With its extensive highways and majestic mountain vistas, Colorado offers some spectacular motorcycling opportunities. However, when you ride a motorcycle, there is always the potential for a collision with an automobile. If that occurs, your chances for serious injury or death are generally greater than for the occupant(s) of the other vehicle.
In the interest of preventing accidents, Colorado state law imposes minimum motorcycle safety standards. Understanding and applying these standards could help you avoid an accident as well as trouble with law enforcement.
When you ride in Colorado, you must operate your bike independently. In other words, you cannot hold onto another vehicle or otherwise connect your motorcycle to it. The term for such actions is clinging, and it is against the law.
If you are riding with another motorcycle, you may “co-ride,” i.e., share the lane side by side. However, if you wish to overtake another vehicle, you must use the passing lane. Colorado state law prohibits the practice of lane splitting, in which you remain in the same lane as the vehicle you are trying to overtake.
All motorcycle riders, including passengers, must use some sort of eye protection besides the windshield.
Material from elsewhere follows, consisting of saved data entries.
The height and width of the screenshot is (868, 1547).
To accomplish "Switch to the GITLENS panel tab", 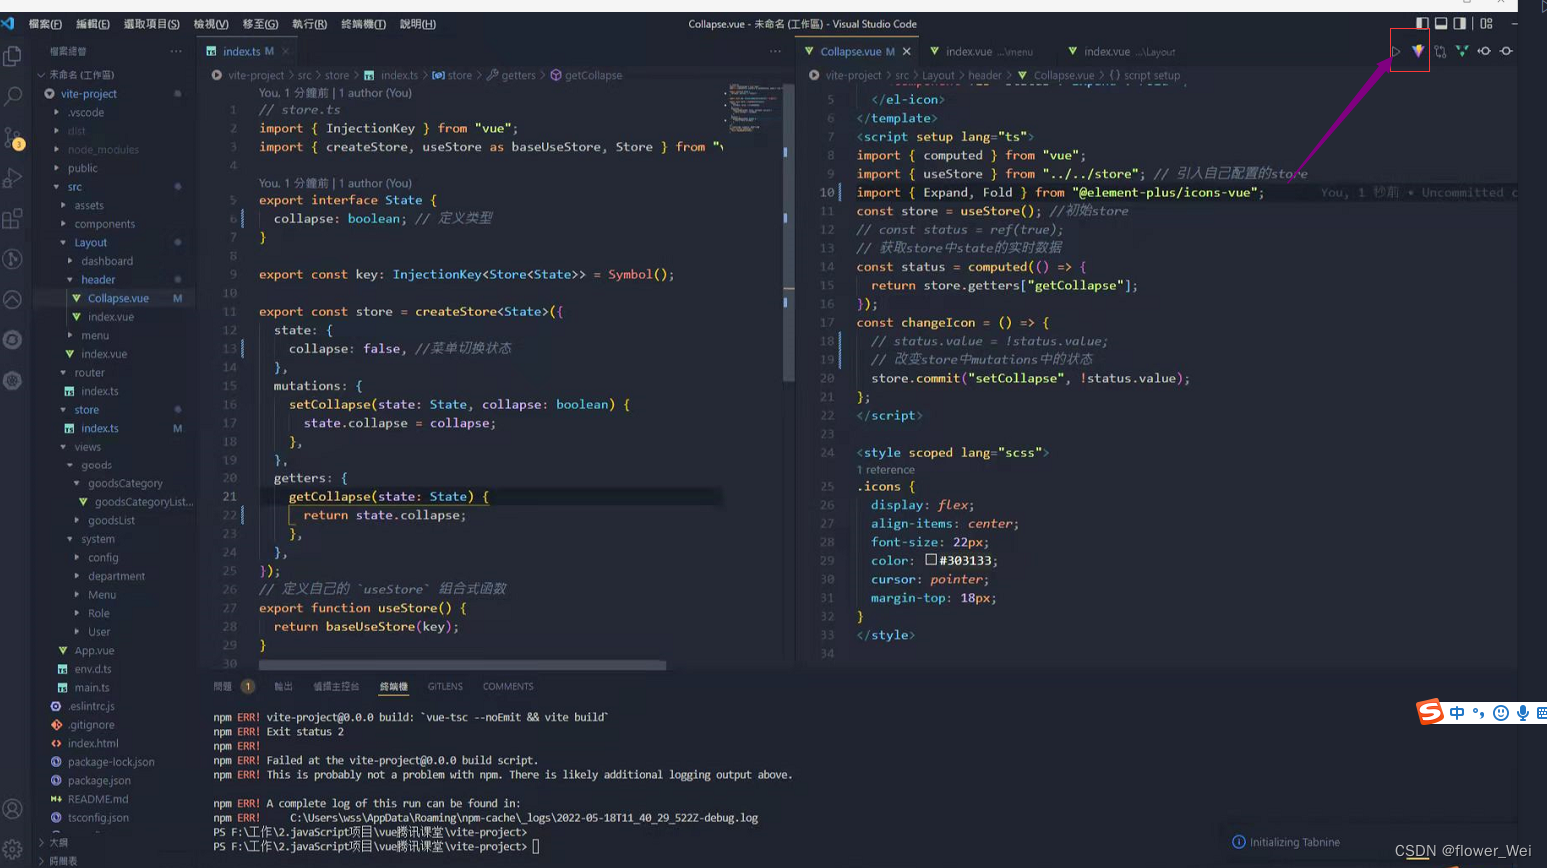I will point(445,687).
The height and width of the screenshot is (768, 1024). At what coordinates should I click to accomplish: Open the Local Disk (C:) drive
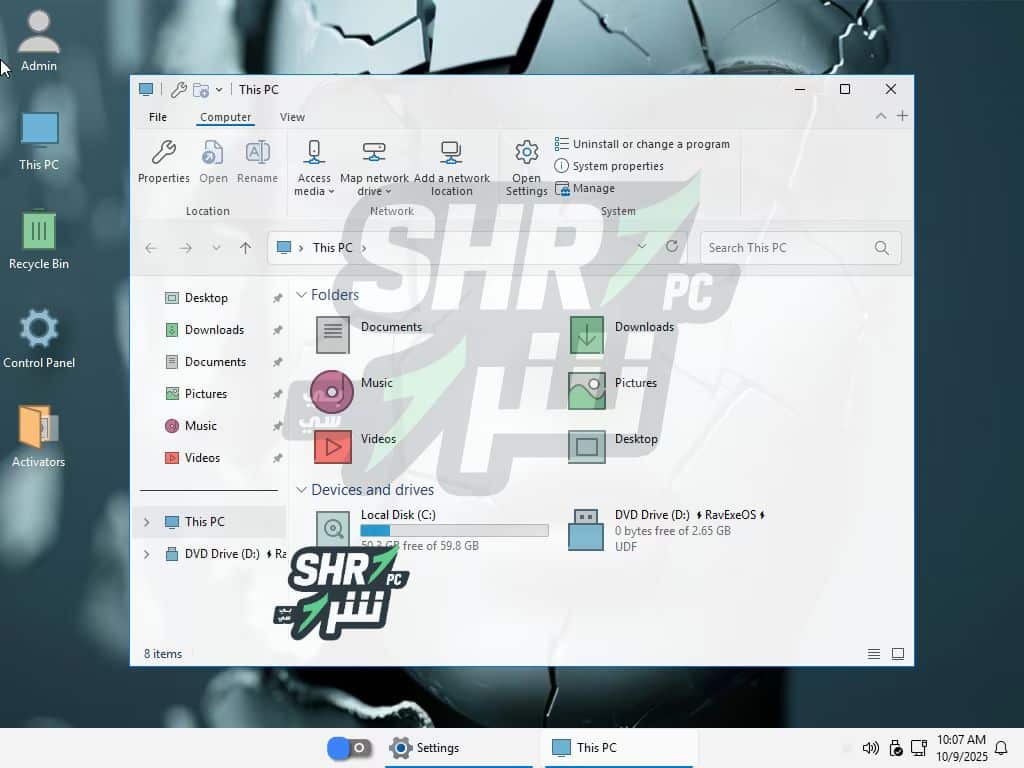(x=332, y=529)
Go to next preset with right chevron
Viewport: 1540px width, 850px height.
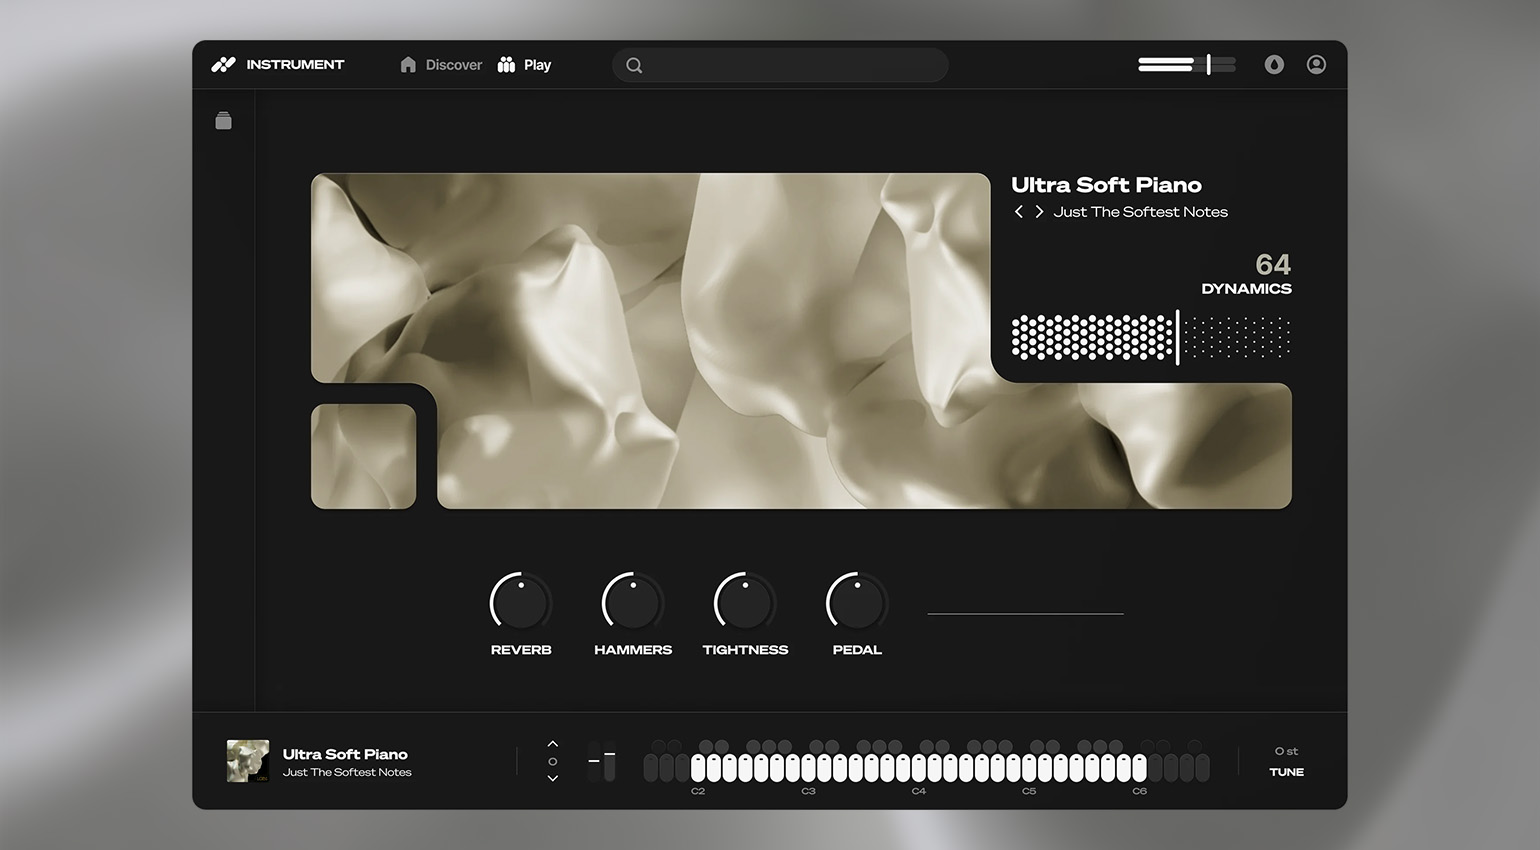pyautogui.click(x=1039, y=212)
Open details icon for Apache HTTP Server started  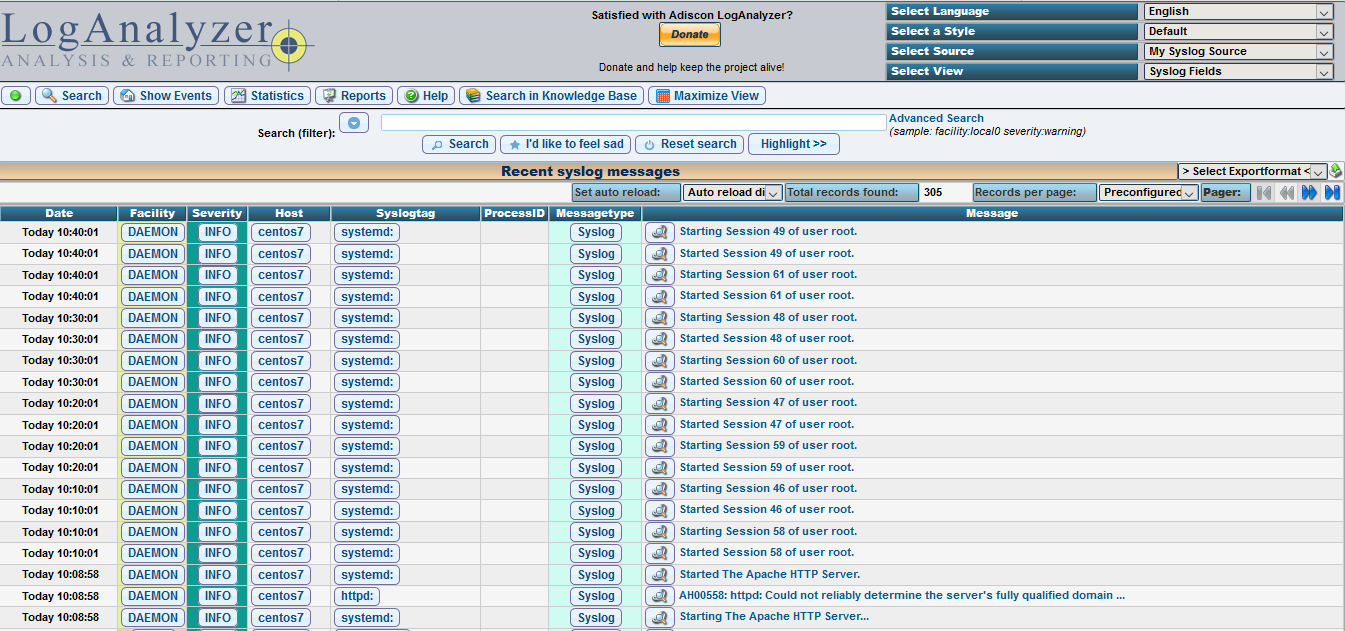point(659,575)
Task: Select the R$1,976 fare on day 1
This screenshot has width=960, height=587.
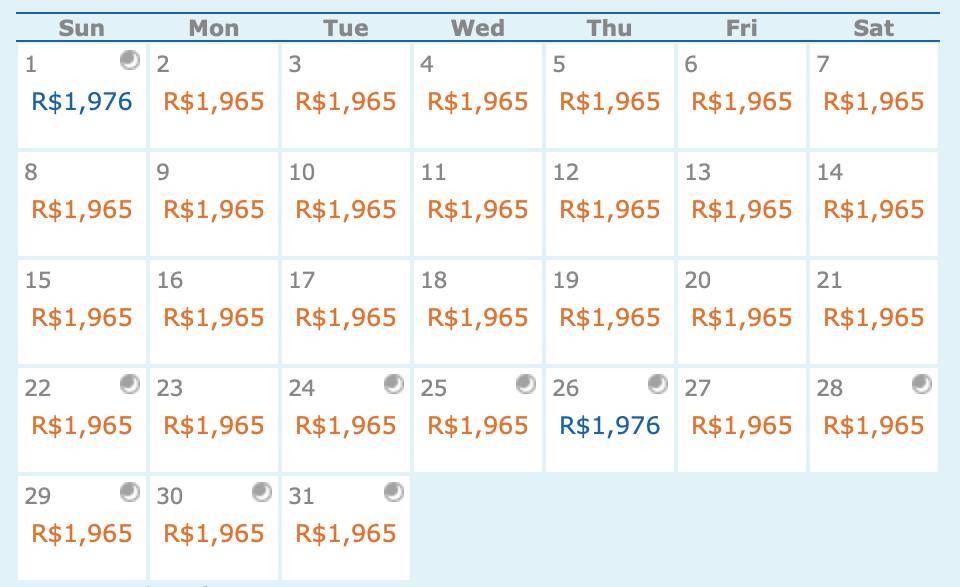Action: [81, 102]
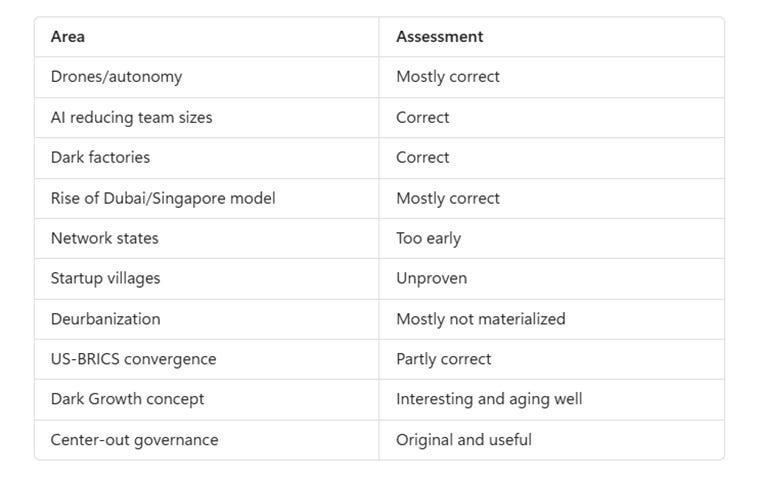
Task: Click Correct beside Dark factories
Action: pos(423,157)
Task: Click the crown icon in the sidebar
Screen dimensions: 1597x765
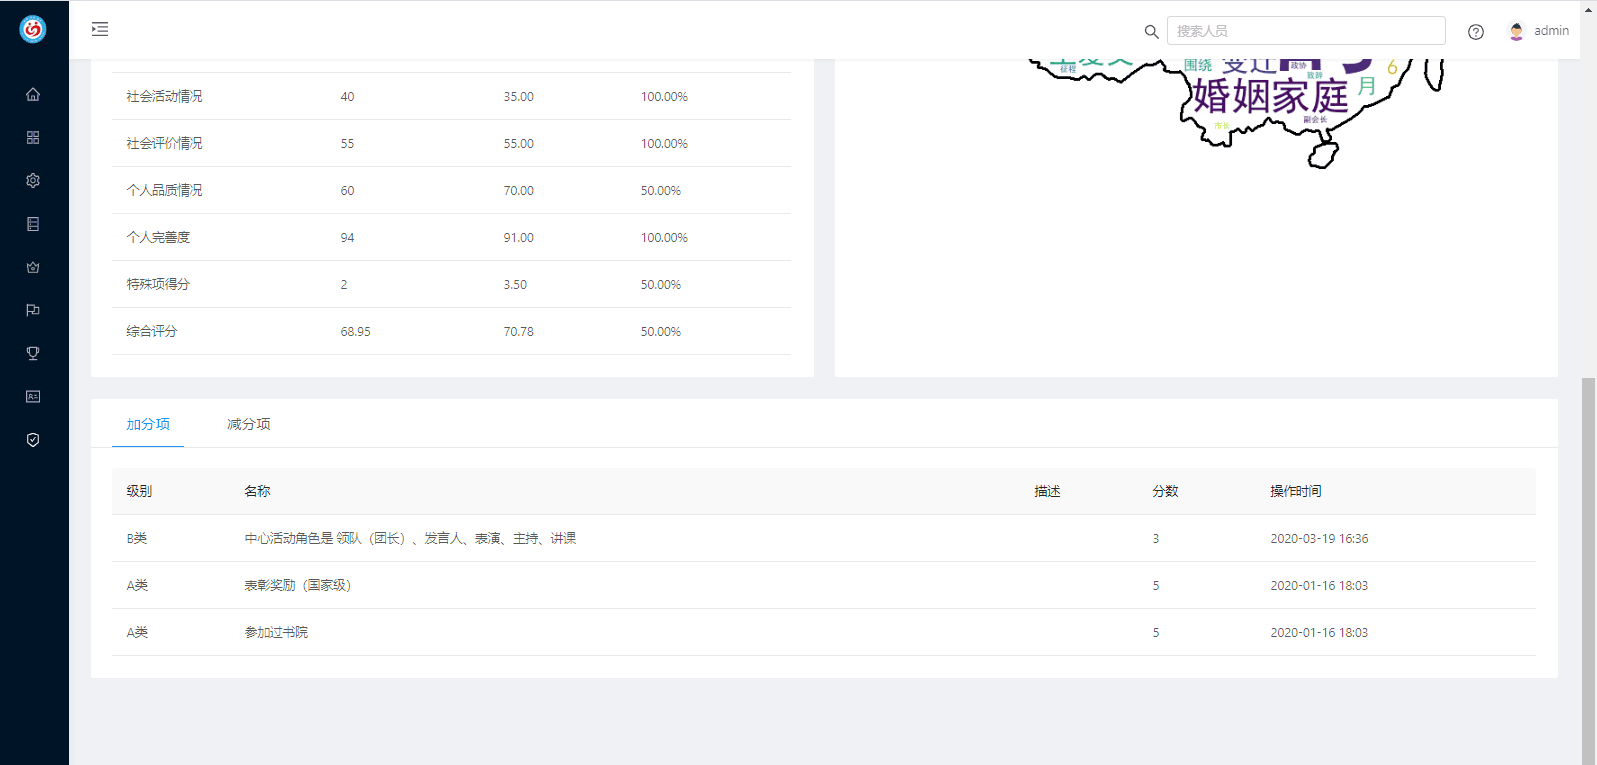Action: (x=33, y=267)

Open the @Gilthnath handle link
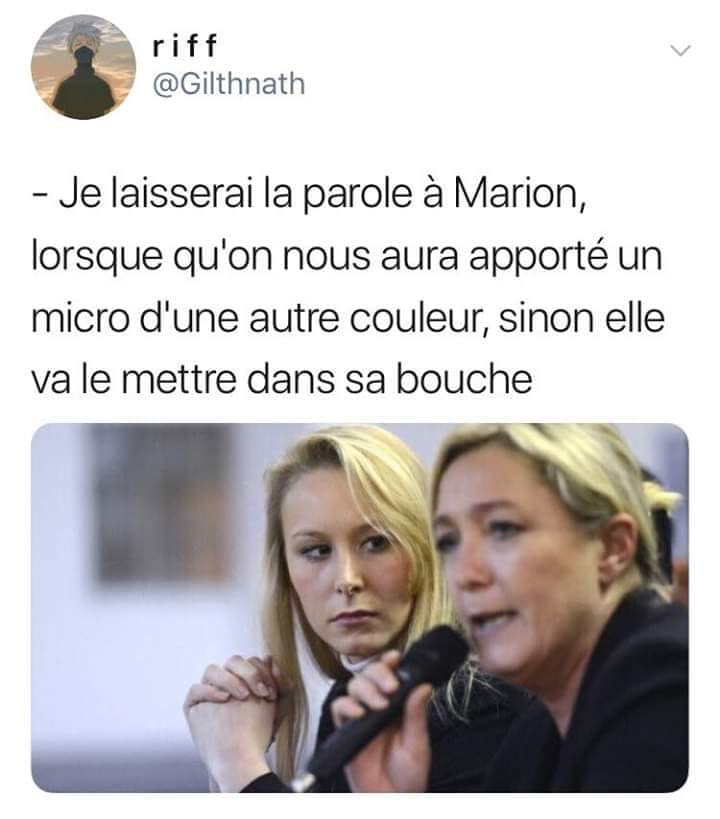[228, 84]
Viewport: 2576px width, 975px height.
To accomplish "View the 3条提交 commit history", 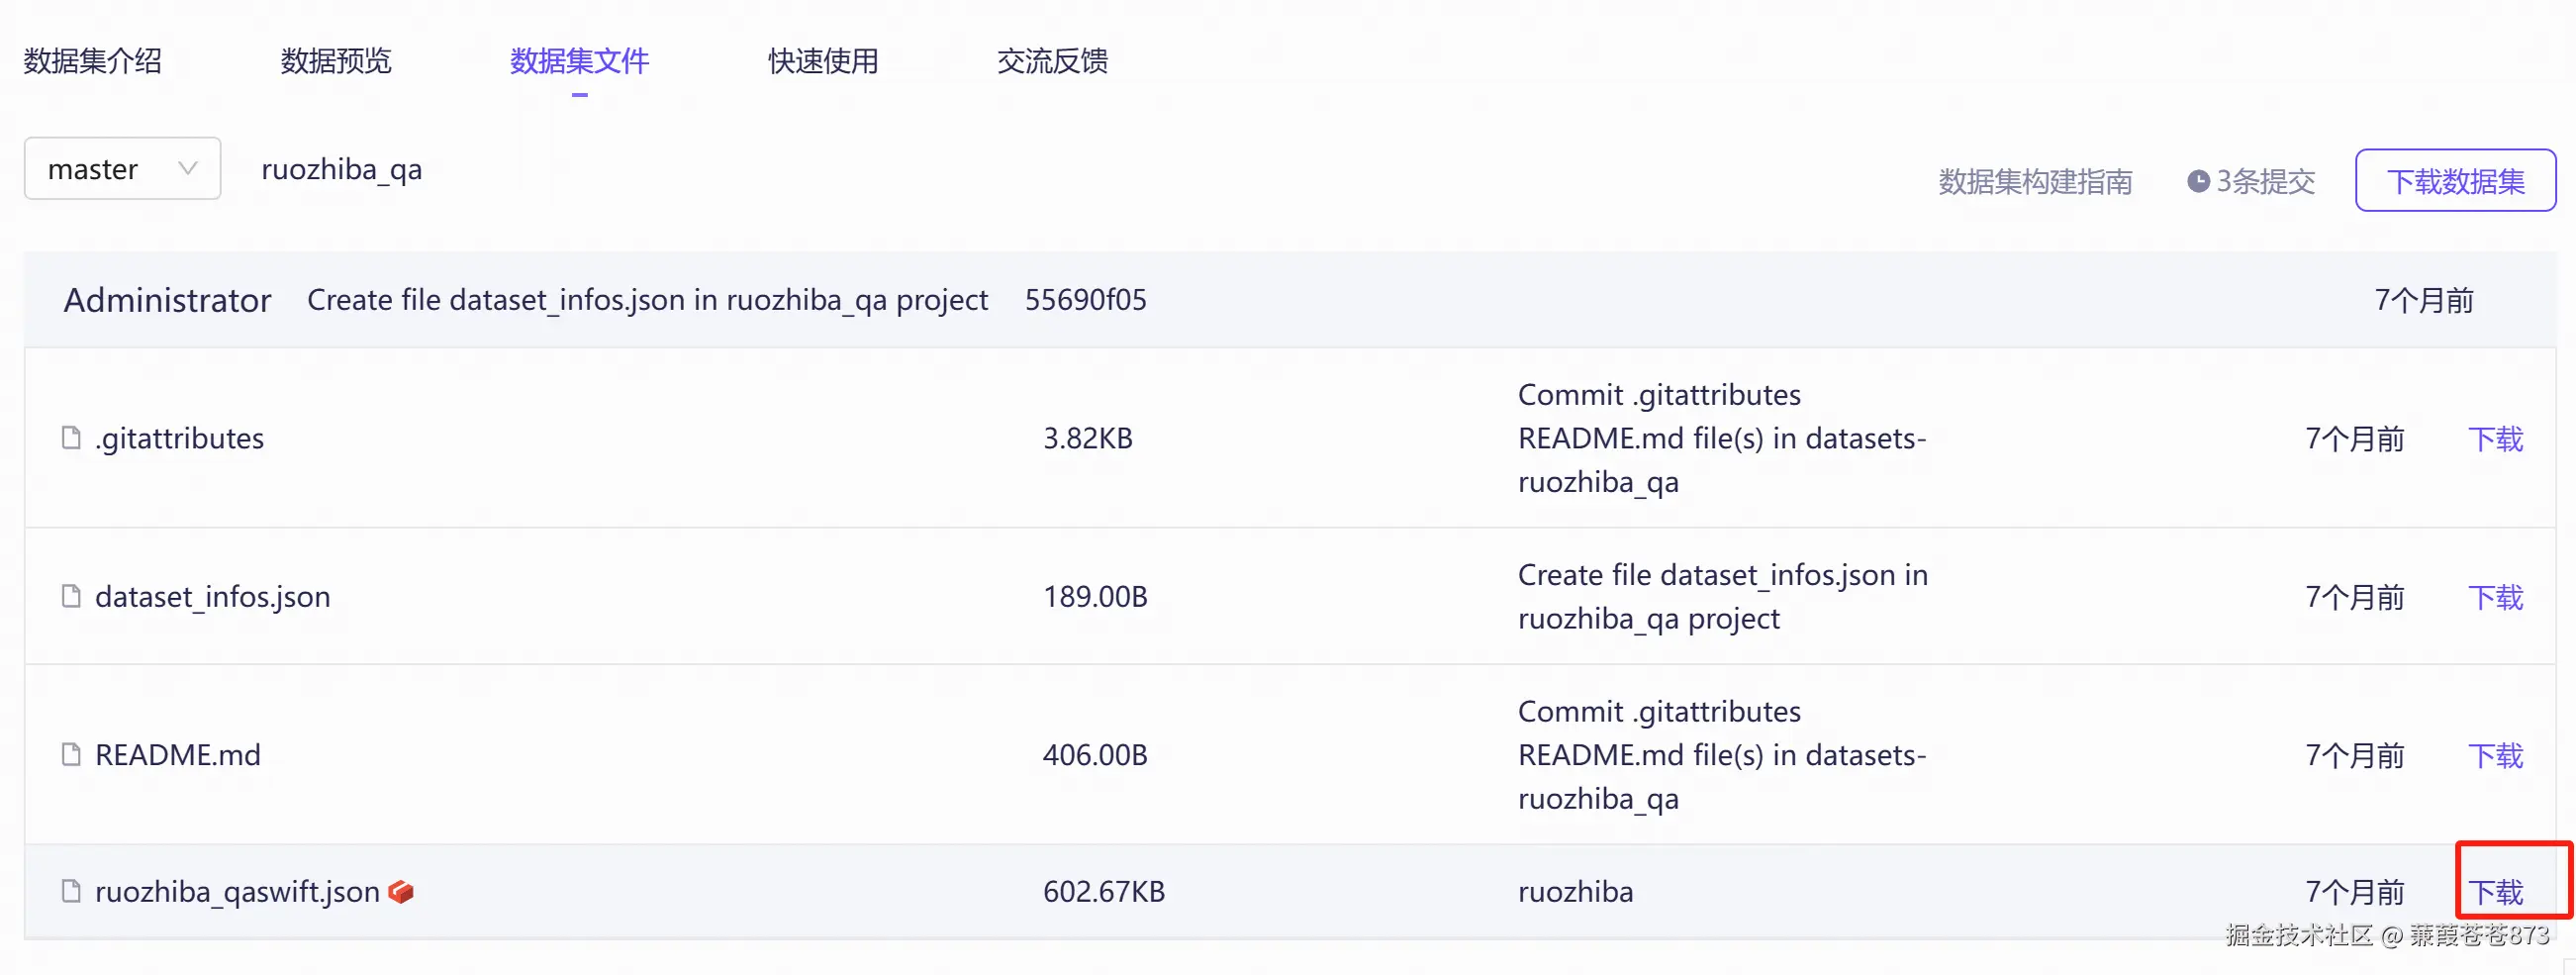I will tap(2265, 182).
Though eyeglasses or goggles with lenses made of safety glass or plastic are acceptable, the law maintains that a helmet visor is ideal.
Riders who are under the age of 18 must wear helmets bearing the approval of the Department of Transportation. This applies to both operators and passengers. The law does not require helmets for riders age 18 and over but acknowledges helmets’ effectiveness at saving lives in a motorcycle crash.
Motorcycle passengers must never sit in front of the driver. They must sit in a sidecar or on a seat behind the driver. You must never carry a passenger on a bike that does not have footrests for the passenger’s use.
Motorcycle laws vary by state. Be sure you know what rules apply on a cross-country trip.